| Source text |
::::

Sandra Neil Wallace had a lengthy career as a news anchor and ESPN sportscaster. She became the first woman to host an NHL show on network TV and part of the first ESPN crew to cover the WNBA before cowriting Babe Conquers the World and the award-winning fiction titles Muckers and Little Joe.


Middle Level Mosaic
Saturday, November 19

 Jason Reynolds is the author of critically acclaimed When I Was the Greatest, for which he was the recipient of the Coretta Scott King/John Steptoe Award for New Talent; the Coretta Scott King Honor books Boy in the Black Suit and All American Boys (cowritten with Brendan Kiely); and As Brave as You, his middle grade debut.


 Sara Ahmed has taught in urban, suburban, public, independent, and international schools. She is currently teaching middle school literacy and social studies using the inquiry model at Harlem Village Academy and has taught at The Bishop's School in La Jolla, California, and the Burley School in Chicago. Sara is coauthor with Harvey "Smokey" Daniels of Upstanders: How to Engage Middle School Hearts and Minds with Inquiry.

::::

Stored records:
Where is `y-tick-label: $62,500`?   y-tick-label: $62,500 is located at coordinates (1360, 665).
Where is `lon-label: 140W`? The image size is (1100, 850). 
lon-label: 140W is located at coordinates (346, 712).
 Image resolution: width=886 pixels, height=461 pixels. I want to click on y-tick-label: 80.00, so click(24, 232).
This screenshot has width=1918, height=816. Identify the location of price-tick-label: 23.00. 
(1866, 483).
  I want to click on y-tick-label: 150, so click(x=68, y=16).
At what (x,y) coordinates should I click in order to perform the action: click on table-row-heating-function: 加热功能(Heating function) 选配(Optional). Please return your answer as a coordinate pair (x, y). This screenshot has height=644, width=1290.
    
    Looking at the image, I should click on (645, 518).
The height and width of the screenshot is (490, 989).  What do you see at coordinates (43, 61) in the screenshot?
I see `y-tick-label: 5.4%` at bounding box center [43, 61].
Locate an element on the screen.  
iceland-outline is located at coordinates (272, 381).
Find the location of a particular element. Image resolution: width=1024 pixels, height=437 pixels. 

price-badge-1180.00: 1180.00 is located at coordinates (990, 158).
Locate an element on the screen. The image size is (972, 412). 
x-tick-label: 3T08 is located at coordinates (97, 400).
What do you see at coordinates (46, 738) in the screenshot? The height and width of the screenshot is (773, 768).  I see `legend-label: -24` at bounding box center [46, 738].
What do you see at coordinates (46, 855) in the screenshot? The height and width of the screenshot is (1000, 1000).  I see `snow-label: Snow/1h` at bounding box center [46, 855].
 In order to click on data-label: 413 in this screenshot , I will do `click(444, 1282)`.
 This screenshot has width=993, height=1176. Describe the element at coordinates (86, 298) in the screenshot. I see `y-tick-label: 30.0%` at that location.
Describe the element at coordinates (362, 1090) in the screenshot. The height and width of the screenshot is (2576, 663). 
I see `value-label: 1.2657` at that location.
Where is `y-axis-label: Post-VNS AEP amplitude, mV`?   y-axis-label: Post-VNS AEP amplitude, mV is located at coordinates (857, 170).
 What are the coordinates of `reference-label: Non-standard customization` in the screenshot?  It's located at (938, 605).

::::

| Activities |
a - Using the author bios, explain why Jason Reynolds received the Coretta Scott King/John Steptoe Award for New Talent.
b - According to the author bios, where is Sara Ahmed currently teaching?
c - List every book title named in the author bios.

| Results of the exercise |
a - He received the award for his critically acclaimed book When I Was the Greatest.

b - Harlem Village Academy

c -
- Babe Conquers the World
- Muckers
- Little Joe
- When I Was the Greatest
- Boy in the Black Suit
- All American Boys
- As Brave as You
- Upstanders: How to Engage Middle School Hearts and Minds with Inquiry